*Due Friday September 5, 11:00 am.*

1.
(a) Suppose the electron in a
hydrogen atom is in the circular Bohr orbit with *n* = 30. How many
times per second does it go around?

(b) Suppose now the electron drops to the *n* = 29 state, emitting a
single photon. What is the frequency of this photon, in cycles per second?

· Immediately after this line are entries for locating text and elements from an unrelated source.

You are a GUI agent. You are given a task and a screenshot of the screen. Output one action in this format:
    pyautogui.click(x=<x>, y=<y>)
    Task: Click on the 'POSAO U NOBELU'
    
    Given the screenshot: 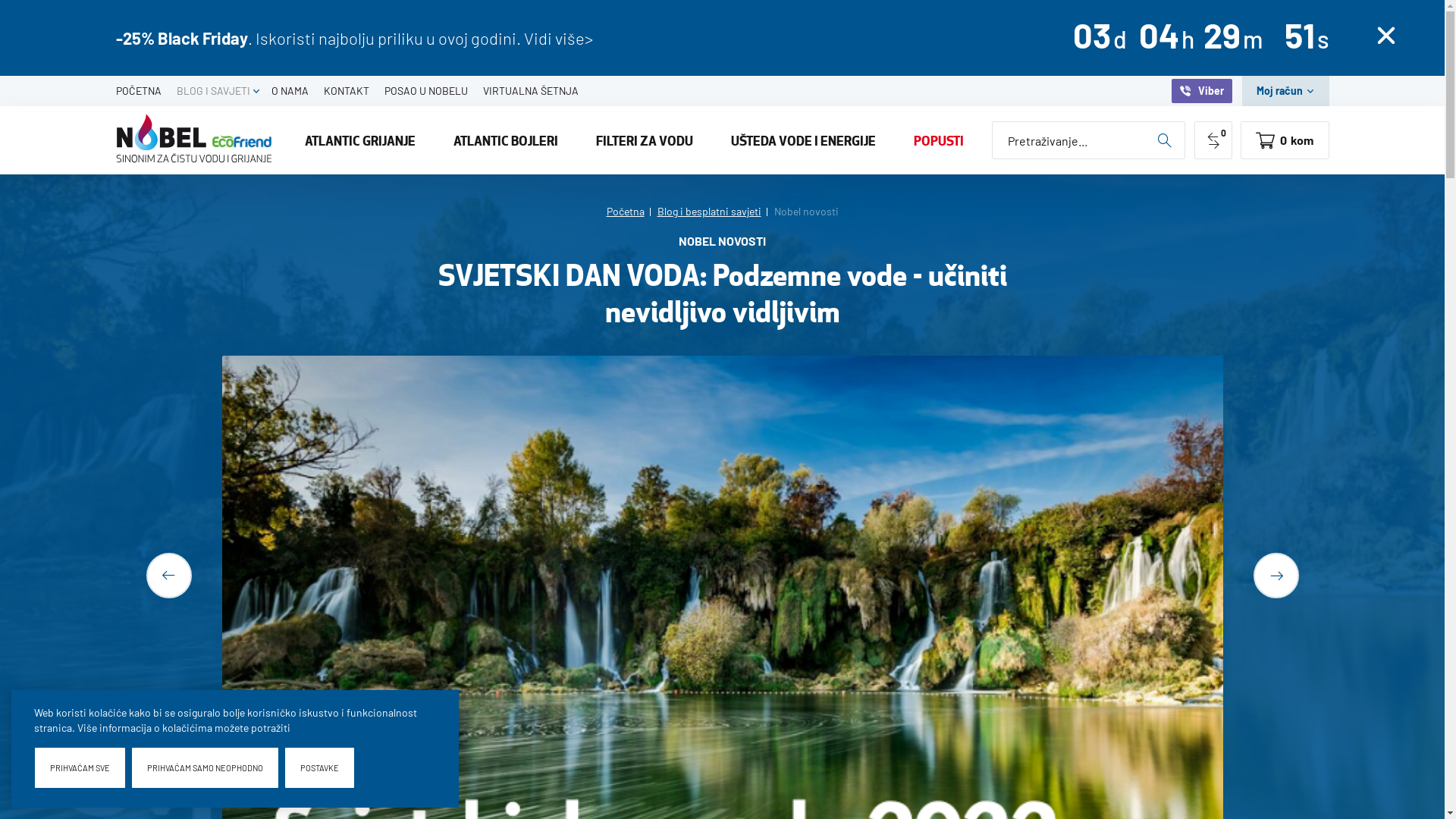 What is the action you would take?
    pyautogui.click(x=375, y=90)
    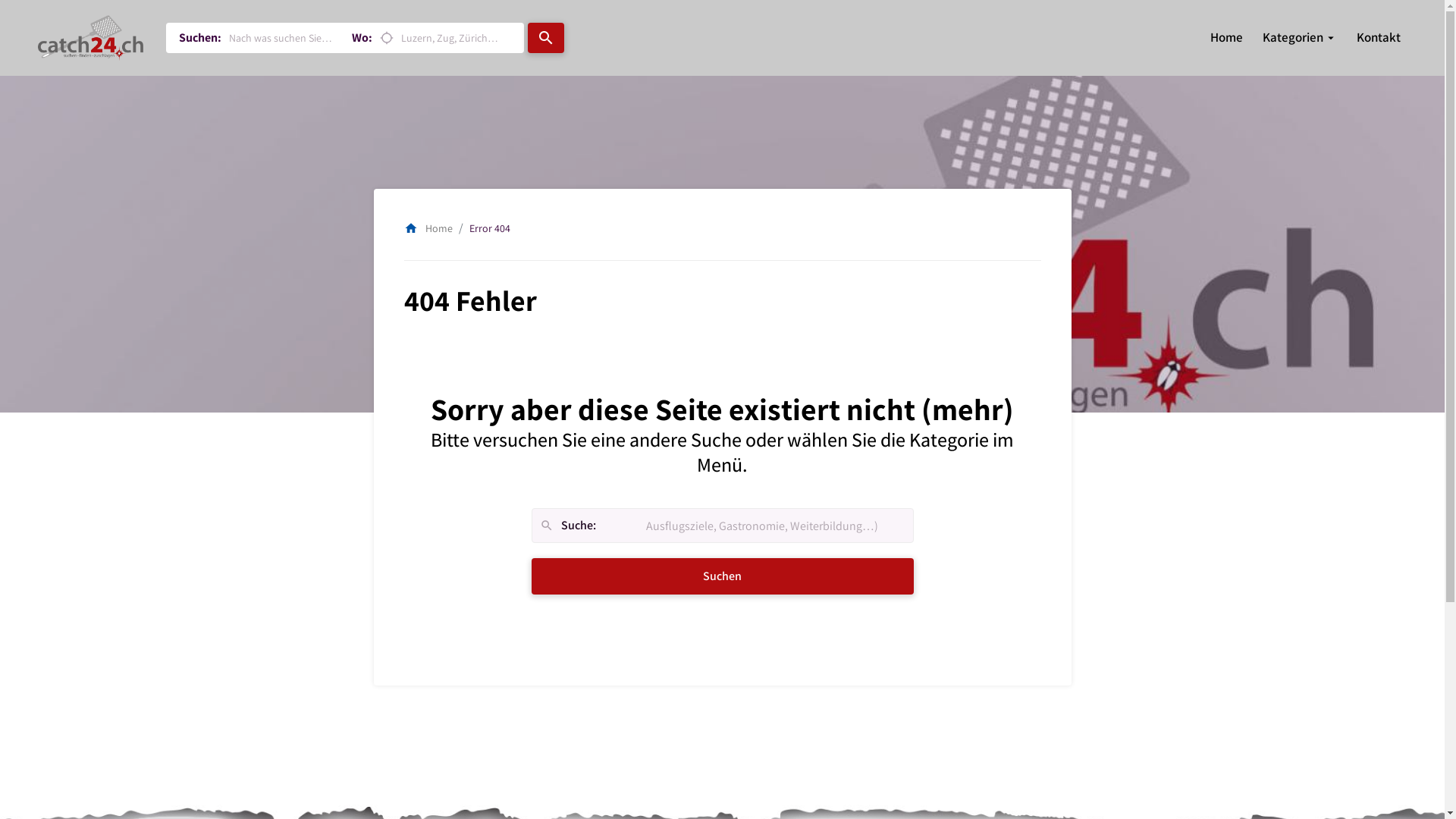 This screenshot has height=819, width=1456. Describe the element at coordinates (720, 576) in the screenshot. I see `'Suchen` at that location. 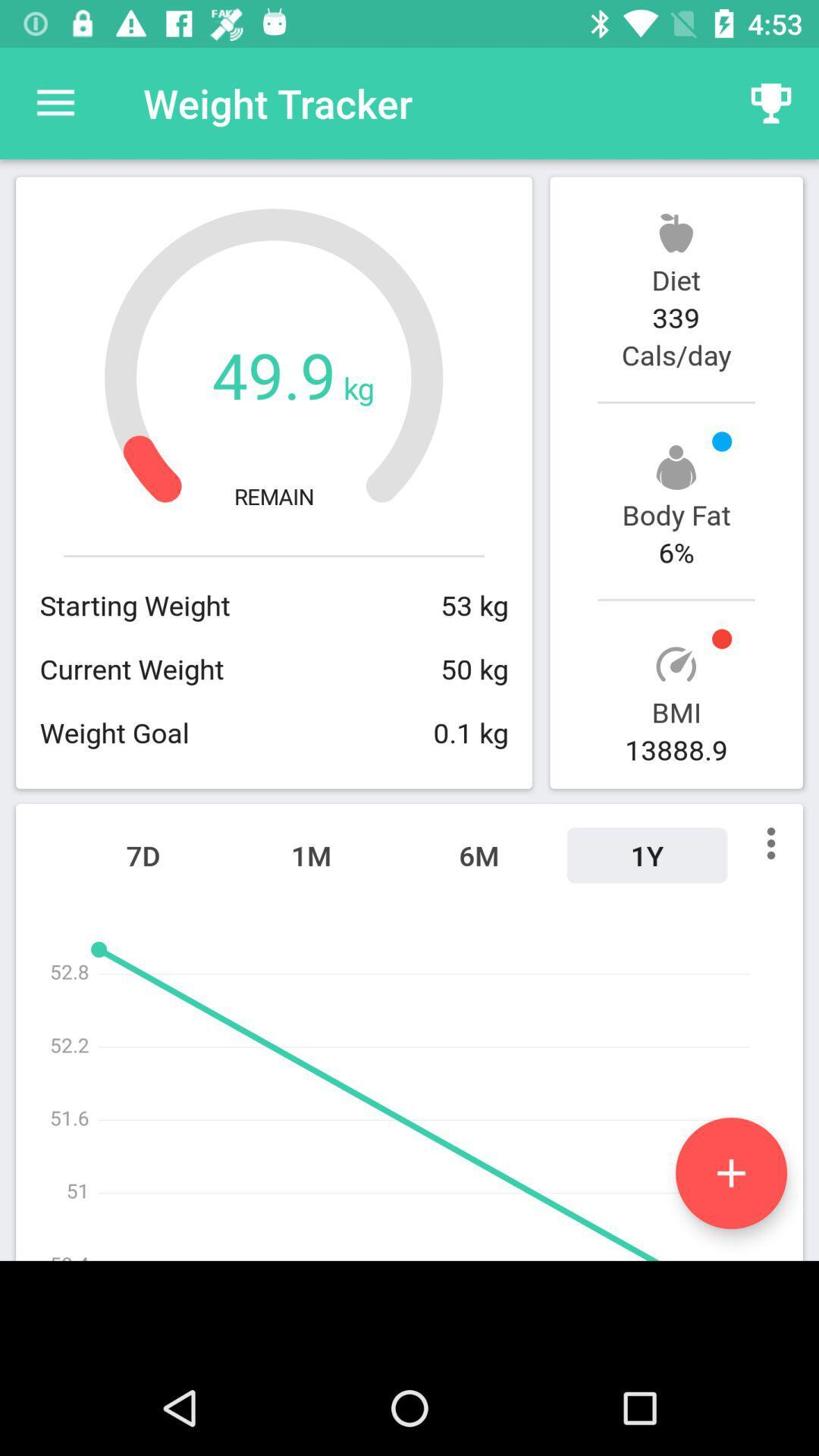 What do you see at coordinates (730, 1172) in the screenshot?
I see `the add icon` at bounding box center [730, 1172].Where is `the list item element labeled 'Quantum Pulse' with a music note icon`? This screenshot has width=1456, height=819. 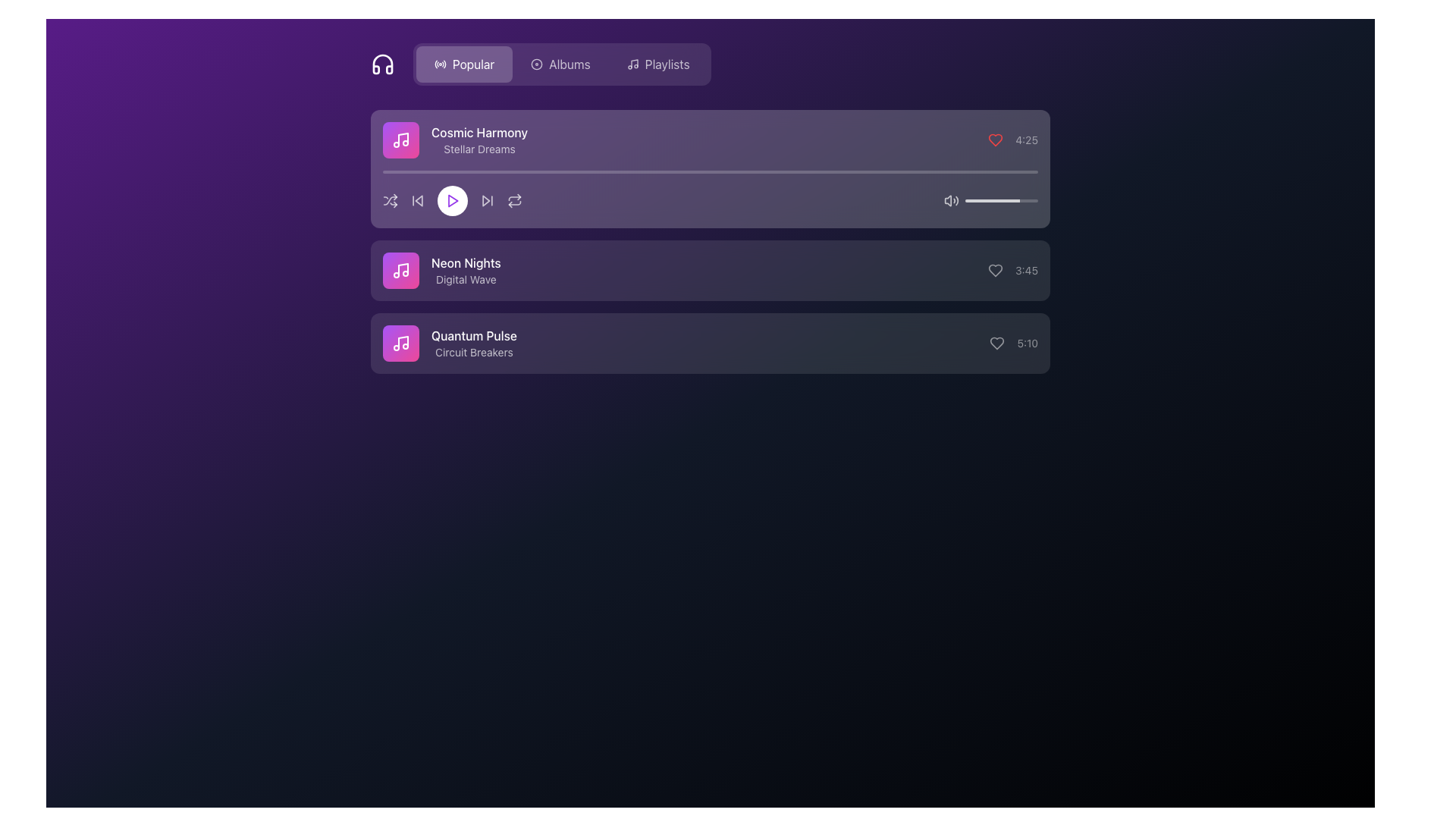 the list item element labeled 'Quantum Pulse' with a music note icon is located at coordinates (449, 343).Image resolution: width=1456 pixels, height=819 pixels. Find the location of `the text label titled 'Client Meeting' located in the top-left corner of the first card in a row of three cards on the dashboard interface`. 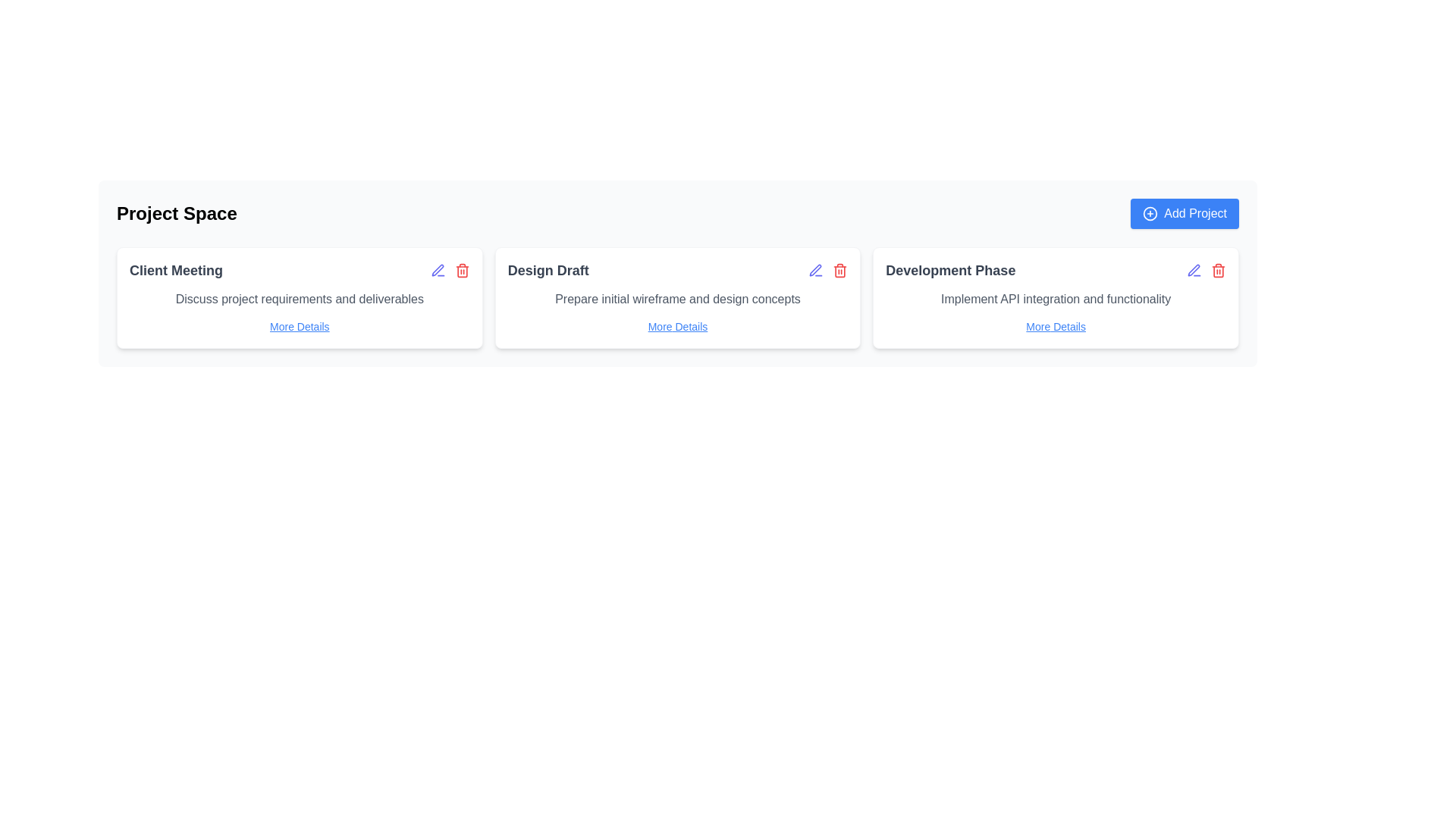

the text label titled 'Client Meeting' located in the top-left corner of the first card in a row of three cards on the dashboard interface is located at coordinates (176, 270).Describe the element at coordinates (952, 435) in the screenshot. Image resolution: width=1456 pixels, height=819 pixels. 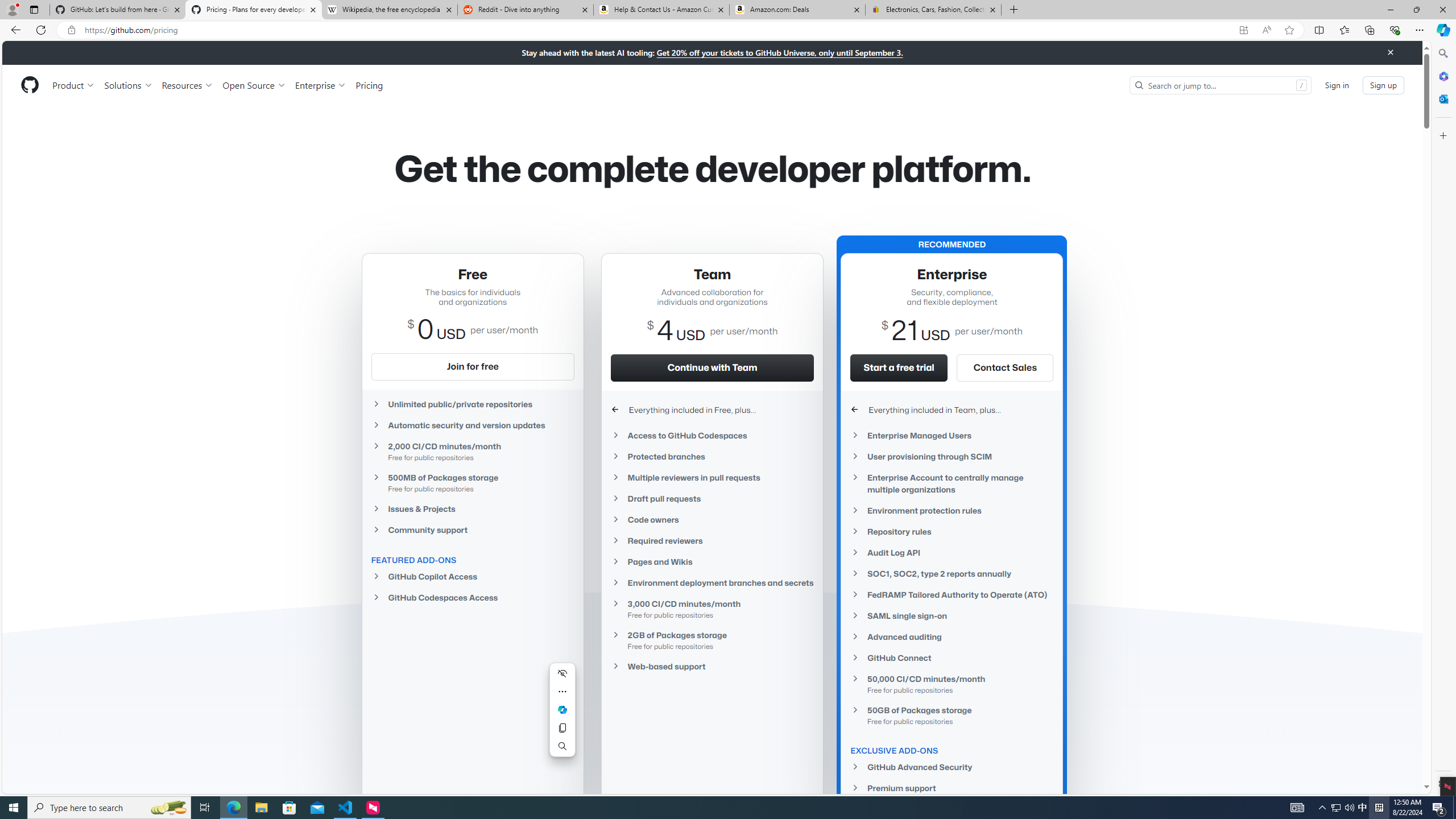
I see `'Enterprise Managed Users'` at that location.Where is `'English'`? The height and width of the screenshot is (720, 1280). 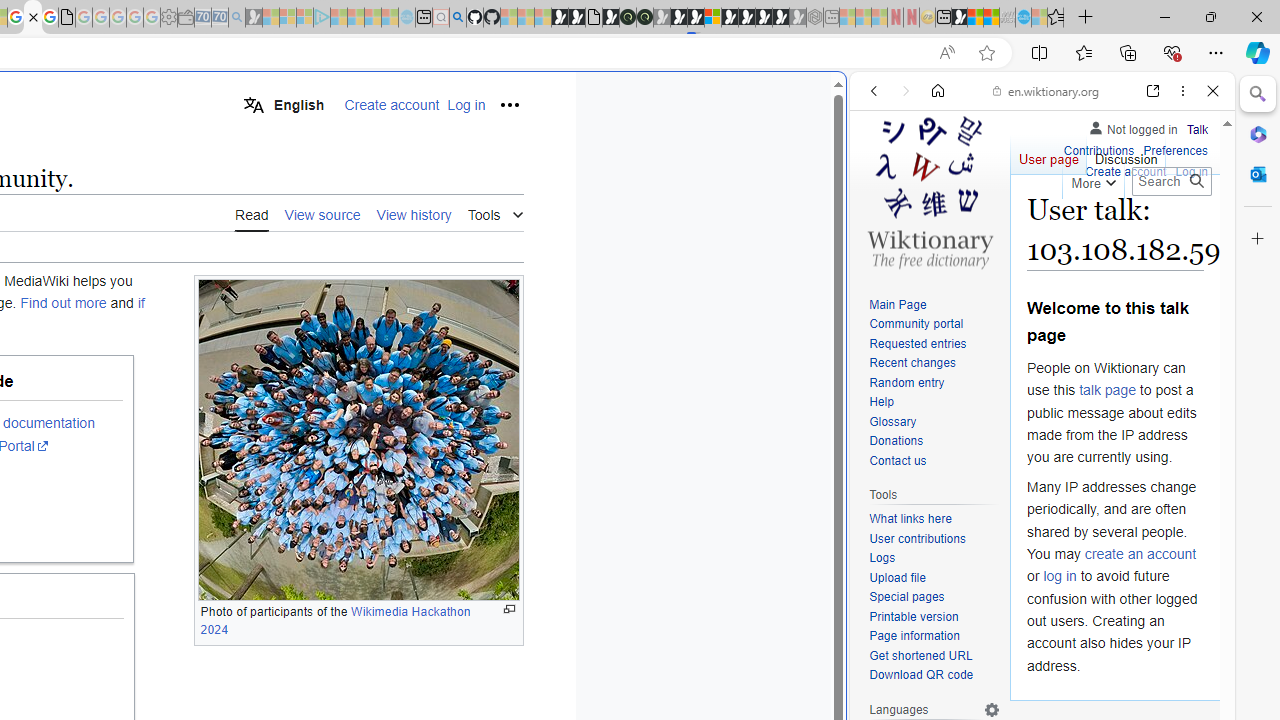 'English' is located at coordinates (282, 105).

(c) Comment on the relation between your answers in (a), (b) above. What
would you guess the relation to be for *n* = 300?

2.
Rutherford established that all the positive charge in an atom was concentrated
in a massive central nucleus by analyzing the scattering of *α*-particles, which are He
nuclei. He found that the numbers scattered as a function of angle of
deflection were as predicted using a model of a point nucleus with the usual
inverse-square repulsion. Would this be true if the* α*’s actually hit the nucleus? Find (somewhere) the
approximate size of the gold nucleus (he used gold foil) and deduce what
minimum energy of the incoming *α*
-particle would be expected to show deviation from the inverse-square law
prediction of scattering. Would the minimum energy be different if
aluminum were used instead?

3. The
*μ* (muon) is a cousin of the
electron, the only difference being its mass is 207 times greater. The* μ* has a lifetime of about 2
microseconds. If a beam of* μ’*s is directed at a solid, the* μ’*s will go into orbit around nuclei. The Bohr atom, with a* μ* replacing the electron, is
a useful model for picturing this.

(a) For a nucleus of charge *Ze*, how large is the *n* = 1* μ* orbit compared with the
electron orbit?

(b) What is the frequency of the photon emitted by the* μ* in the *n* = 2 to *n* = 1 transition?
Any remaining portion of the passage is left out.